In one particularly insightful section of the book, Dr. Adams describes the difference between genuine listening and merely parroting back to a patient what he says. Echoing back the statements of the patient is not listening for the content so as to identify root problems. Listening involves understanding the words and the emotion so that proper biblical solutions can be applied. "Listening means taking interest in what another says, and responding appropriately" (Adams, page 92).
Then, in this same vein, Dr. Adams delivers some of his most profound observations concerning counseling from the Bible.
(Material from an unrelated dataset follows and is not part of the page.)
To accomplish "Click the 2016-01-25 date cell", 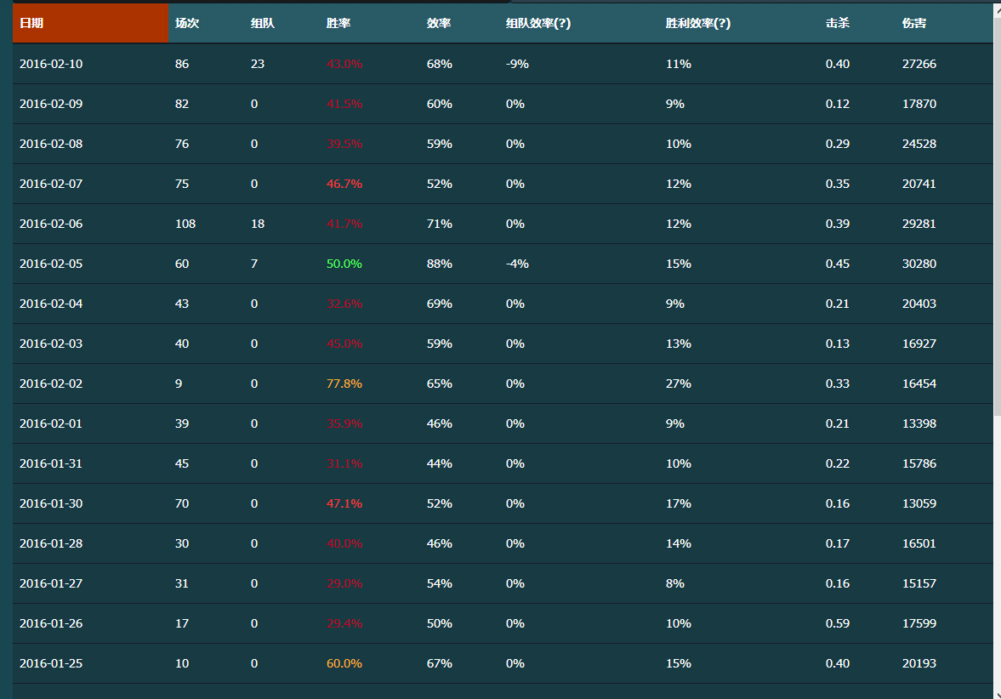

"Nouthetic counseling assumes that the feelings are not the most profound level of human relationship with which one must be concerned in counseling. God speaks of love in attitudinal and behavioral forms when he defines it as keeping his commandments. Moreover, feelings cannot be altered in the same way that one can change behavior. Consequently, in accordance with Scripture, nouthetic counselors spend less time finding out how people feel. They are more interested in discovering how clients behave. Ö People feel bad because of bad behavior; feelings flow from actions." (Adams, 92,93)
Dr. Adams also spends some quality words on the emotions of Anger and Resentment. The student of Godís Word will benefit greatly from taking time to understand how Adams relates these emotions to human living under the parameters established by the Scriptures.
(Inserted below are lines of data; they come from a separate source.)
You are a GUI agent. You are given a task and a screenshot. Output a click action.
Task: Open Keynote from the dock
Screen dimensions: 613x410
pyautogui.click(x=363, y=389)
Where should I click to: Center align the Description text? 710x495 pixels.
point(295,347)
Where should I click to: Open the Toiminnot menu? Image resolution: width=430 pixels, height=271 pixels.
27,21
This book takes counseling and counselors back to the Bible for the answers concerning human behavior. It is this reliance on the Bible as the genuine source of doctrine and theology with regard to Christian counseling that gives Dr. Adams the confidence to call all believers to be better equipped and more "competent to counsel".
This book is given a strong, "must read" evaluation by this reviewer. Every pastor should make it a point to purchase this book and make it available to the entire elder, deacon, and pastoral staff at his local church.
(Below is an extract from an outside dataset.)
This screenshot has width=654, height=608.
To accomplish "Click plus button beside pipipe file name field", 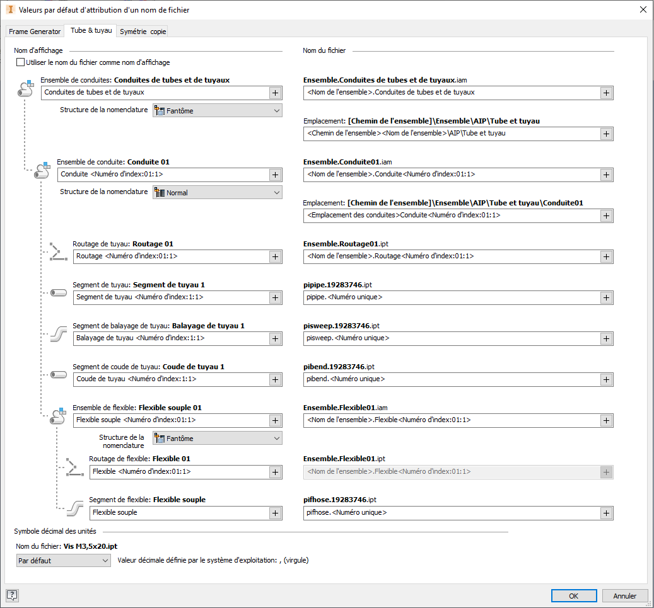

[After thought: Dr. Adams has been criticized for certain views he holds concerning covenant theology and his approach to certain Old Testament studies. While this reviewer would not necessarily agree with all of Dr. Adamsí views on Old Testament theology, those few areas of disagreement do not intrude on the outstanding work done in the book Competent to Counsel. In fact, Dr. Adams treats the Scriptures with great care and handles its interpretation and application with extraordinary integrity in this prominent work.]
More than simply an appeal for Christians to become "more discerning", this book is Dr. Adamsí attempt to explain discernment and then to launch the Christian into a self-run program to begin to develop this skill. From the very start the assumption is made that the ability to see the difference between right and wrong is provided to every Christian at their rebirth, but it takes a conscious effort to use and cultivate that ability in Godís service.
Analysis of the Book
This book is short at 133 pages, but should not be seen as a lightweight book. Concise and sharply focused on the subject matter, a reader will miss valuable insights if they skip even a few paragraphs. The length of the book is more indicative of the approach; Dr. Adams is less interested in attempting to persuade than to instruct.
This book is filled with biblical guidance, directing the Christian to "examine everything carefully; hold fast to that which is good" and to balance discernment with brotherly love by avoiding having "roasted preacher" for Sunday lunch. While humor is not a strong point of the book, biblical exegesis and drawing useful applications from the Word are strengths.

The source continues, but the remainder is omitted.